## PROBLEM REQUIREMENTS
When the records are reproduced, each one must match exactly, and no picture may be kept.

Items from a dataset
⟨

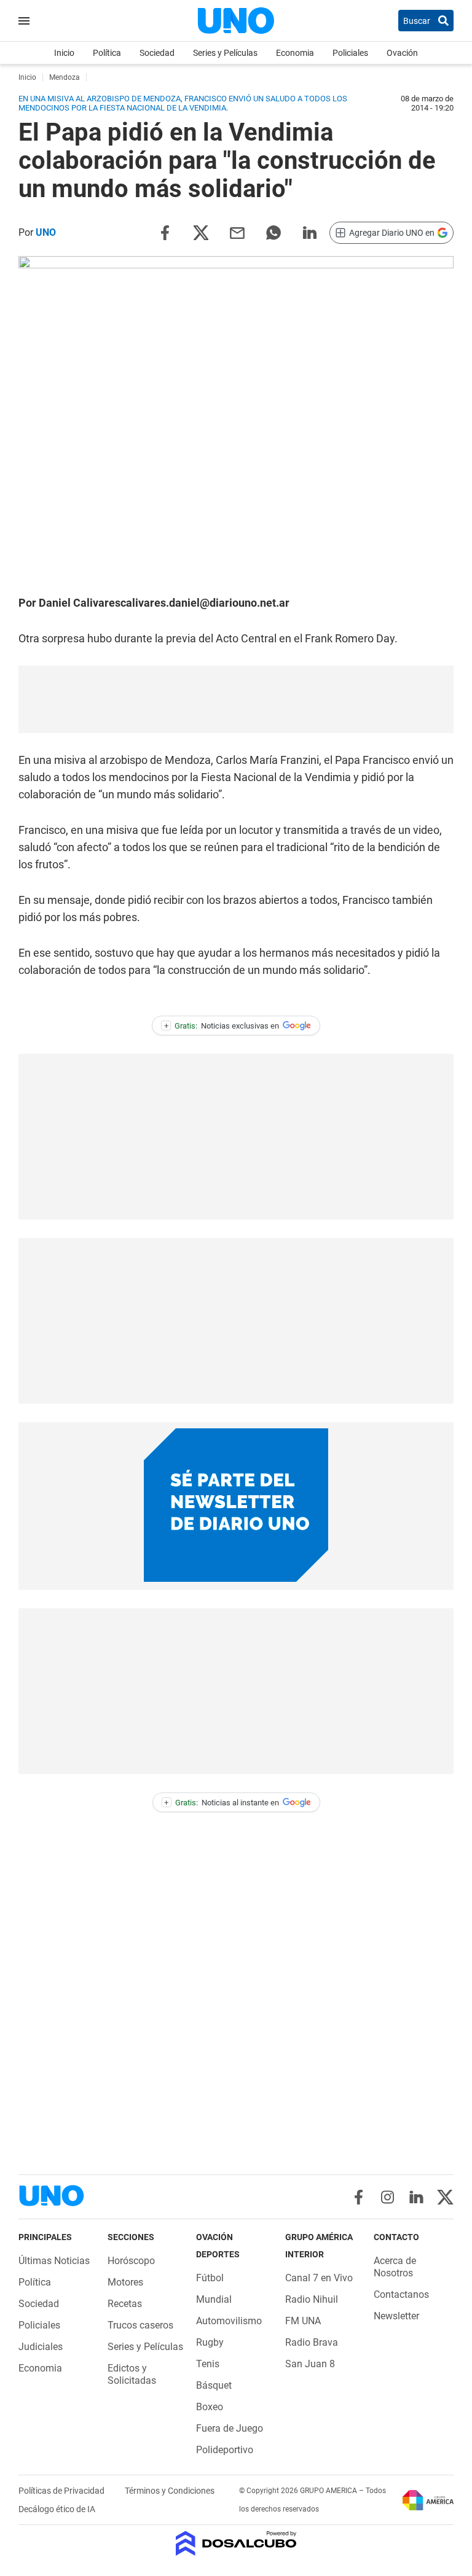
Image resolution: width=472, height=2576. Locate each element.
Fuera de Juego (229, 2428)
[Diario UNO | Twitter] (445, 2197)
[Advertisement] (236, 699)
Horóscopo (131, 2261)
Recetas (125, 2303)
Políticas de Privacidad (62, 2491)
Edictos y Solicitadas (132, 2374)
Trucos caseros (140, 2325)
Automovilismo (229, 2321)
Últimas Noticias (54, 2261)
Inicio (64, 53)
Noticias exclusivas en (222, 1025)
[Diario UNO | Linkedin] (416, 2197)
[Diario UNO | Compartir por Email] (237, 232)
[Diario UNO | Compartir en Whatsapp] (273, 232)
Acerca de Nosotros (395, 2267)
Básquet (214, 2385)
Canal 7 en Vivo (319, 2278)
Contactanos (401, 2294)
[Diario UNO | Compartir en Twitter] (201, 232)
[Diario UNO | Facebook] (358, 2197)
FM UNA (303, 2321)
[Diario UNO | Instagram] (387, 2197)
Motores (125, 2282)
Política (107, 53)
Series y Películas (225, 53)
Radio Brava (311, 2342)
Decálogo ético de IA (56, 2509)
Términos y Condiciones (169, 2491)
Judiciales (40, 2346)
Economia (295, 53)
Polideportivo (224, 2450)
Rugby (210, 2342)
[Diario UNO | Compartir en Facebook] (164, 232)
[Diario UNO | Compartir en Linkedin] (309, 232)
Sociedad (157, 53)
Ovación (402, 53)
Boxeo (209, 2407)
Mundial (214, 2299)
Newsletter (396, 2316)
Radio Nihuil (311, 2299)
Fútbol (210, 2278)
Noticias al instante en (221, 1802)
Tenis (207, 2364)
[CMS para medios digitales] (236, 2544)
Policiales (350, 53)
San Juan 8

⟩

## RESPONSE TO THIS EXERCISE
Image resolution: width=472, height=2576. Locate each element.
Fuera de Juego (229, 2428)
[Diario UNO | Twitter] (445, 2197)
[Advertisement] (236, 699)
Horóscopo (131, 2261)
Recetas (125, 2303)
Políticas de Privacidad (62, 2491)
Edictos y Solicitadas (132, 2374)
Trucos caseros (140, 2325)
Automovilismo (229, 2321)
Últimas Noticias (54, 2261)
Inicio (64, 53)
Noticias exclusivas en (222, 1025)
[Diario UNO | Linkedin] (416, 2197)
[Diario UNO | Compartir por Email] (237, 232)
[Diario UNO | Compartir en Whatsapp] (273, 232)
Acerca de Nosotros (395, 2267)
Básquet (214, 2385)
Canal 7 en Vivo (319, 2278)
Contactanos (401, 2294)
[Diario UNO | Compartir en Twitter] (201, 232)
[Diario UNO | Facebook] (358, 2197)
FM UNA (303, 2321)
[Diario UNO | Instagram] (387, 2197)
Motores (125, 2282)
Política (107, 53)
Series y Películas (225, 53)
Radio Brava (311, 2342)
Decálogo ético de IA (56, 2509)
Términos y Condiciones (169, 2491)
Judiciales (40, 2346)
Economia (295, 53)
Polideportivo (224, 2450)
Rugby (210, 2342)
[Diario UNO | Compartir en Facebook] (164, 232)
[Diario UNO | Compartir en Linkedin] (309, 232)
Sociedad (157, 53)
Ovación (402, 53)
Boxeo (209, 2407)
Mundial (214, 2299)
Newsletter (396, 2316)
Radio Nihuil (311, 2299)
Fútbol (210, 2278)
Noticias al instante en (221, 1802)
Tenis (207, 2364)
[CMS para medios digitales] (236, 2544)
Policiales (350, 53)
San Juan 8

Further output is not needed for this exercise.